Abstract The tumor-associated glycan Tn antigen (GalNAc-α-O-Ser/Thr) is associated with poor prognosis in various solid tumors. However, the mechanisms that Tn antigen promotes tumorigenesis are incompletely understood. Here, we generated Tn antigen-expressing murine pancreatic ductal adenocarcinoma (mPDAC) tumor cell lines through CRISPR/Cas9-mediated knockout of the C1galt1c1 gene. Tn antigen expressing mPDAC cell lines exhibited increased in vitro proliferation and migration compared to parental controls. RNA sequencing revealed that loss of C1galt1c1 in mPDAC cells correlated with increased expression of genes associated with epithelial-mesenchymal transition, myeloid recruitment, and extracellular matrix deposition. Consequently, knock-down of elevated genes using CRISPR interference dampened in vitro cell proliferation of C1galt1c1 knockout mPDAC cells to the growth rate of parental controls. Additionally, C1galt1c1 knockout mPDAC cells implanted into mice led to accelerated tumor growth and increased tumor infiltration of myeloid-derived suppressor cells and neutrophils as determined by flow cytometry and scRNAseq. Interestingly, surface expression of a binding partner of Tn antigen, macrophage galactose-type lectin 2 (Mgl2), was altered in the immune infiltrate of C1galt1c1 knockout tumors suggesting a role for the Mgl2-Tn interaction in tumor progression. Mgl2-deficient mice exhibit increased T effector cells in the draining lymph nodes of tumors highlighting a potential mechanism for promoting the influx of immune cells in ordinarily cold tumors.
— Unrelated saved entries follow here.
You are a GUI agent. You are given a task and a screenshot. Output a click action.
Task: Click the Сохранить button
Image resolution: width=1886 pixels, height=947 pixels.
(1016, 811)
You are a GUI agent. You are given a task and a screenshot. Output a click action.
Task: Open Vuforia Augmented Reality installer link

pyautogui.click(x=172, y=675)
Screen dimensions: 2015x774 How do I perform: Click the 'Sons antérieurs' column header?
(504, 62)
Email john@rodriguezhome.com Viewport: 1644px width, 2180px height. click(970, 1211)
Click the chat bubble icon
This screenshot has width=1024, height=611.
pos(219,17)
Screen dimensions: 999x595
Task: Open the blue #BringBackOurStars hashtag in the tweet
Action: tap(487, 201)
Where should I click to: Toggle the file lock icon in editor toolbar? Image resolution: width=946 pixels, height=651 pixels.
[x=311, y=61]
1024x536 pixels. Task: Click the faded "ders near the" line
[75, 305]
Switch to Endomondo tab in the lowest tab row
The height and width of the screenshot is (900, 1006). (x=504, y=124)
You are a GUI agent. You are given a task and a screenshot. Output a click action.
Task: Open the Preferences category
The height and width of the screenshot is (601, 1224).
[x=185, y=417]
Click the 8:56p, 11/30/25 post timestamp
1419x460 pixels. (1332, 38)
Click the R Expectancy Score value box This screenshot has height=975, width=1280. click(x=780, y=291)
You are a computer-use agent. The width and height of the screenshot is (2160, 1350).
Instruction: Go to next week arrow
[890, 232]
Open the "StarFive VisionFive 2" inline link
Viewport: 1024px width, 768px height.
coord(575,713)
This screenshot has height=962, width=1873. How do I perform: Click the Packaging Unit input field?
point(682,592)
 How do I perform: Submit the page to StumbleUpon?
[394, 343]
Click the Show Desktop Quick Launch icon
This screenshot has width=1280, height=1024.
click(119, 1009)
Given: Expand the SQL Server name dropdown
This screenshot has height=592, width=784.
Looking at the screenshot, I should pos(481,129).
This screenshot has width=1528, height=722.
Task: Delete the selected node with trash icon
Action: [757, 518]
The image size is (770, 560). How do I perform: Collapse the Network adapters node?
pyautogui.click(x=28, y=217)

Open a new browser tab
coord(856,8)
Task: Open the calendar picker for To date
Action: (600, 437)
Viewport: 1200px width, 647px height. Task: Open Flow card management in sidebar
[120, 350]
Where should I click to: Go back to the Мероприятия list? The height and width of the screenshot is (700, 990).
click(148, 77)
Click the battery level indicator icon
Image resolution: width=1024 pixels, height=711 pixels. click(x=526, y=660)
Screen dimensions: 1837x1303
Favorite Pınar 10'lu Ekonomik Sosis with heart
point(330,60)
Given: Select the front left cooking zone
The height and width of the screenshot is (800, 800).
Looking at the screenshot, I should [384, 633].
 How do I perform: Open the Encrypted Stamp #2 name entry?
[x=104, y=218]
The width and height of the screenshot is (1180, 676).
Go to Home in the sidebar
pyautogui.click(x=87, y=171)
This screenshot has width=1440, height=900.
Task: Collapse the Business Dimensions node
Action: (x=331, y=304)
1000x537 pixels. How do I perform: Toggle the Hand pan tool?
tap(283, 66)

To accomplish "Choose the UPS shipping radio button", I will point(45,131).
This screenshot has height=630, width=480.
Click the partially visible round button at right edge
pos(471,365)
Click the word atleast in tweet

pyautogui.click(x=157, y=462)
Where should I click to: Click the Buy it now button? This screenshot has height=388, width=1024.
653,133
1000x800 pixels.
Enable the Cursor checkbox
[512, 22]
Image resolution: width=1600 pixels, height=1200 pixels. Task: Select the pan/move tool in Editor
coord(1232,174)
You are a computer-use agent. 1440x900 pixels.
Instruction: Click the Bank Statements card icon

Together, our data indicate that truncated O-glycans expressed commonly on tumor cells promotes tumorigenesis through creating an immunosuppressive microenvironment in mPDAC. Citation Format: Shawna Brookens, David Degaramo, Kiesha Wilson, Wilder Condori Obregon, Prakash Nagarkatti, Mitzi Nagarkatti, Avery Posey Jr.. Aberrant glycosylation in mPDAC is associated with increased epithelial-mesenchymal transition and recruitment of immunosuppressive cells [abstract]. In: Proceedings of the American Association for Cancer Research Annual Meeting 2024; Part 1 (Regular Abstracts); 2024 Apr 5-10; San Diego, CA. Philadelphia (PA): AACR; Cancer Res 2024;84(6_Suppl):Abstract nr 5361.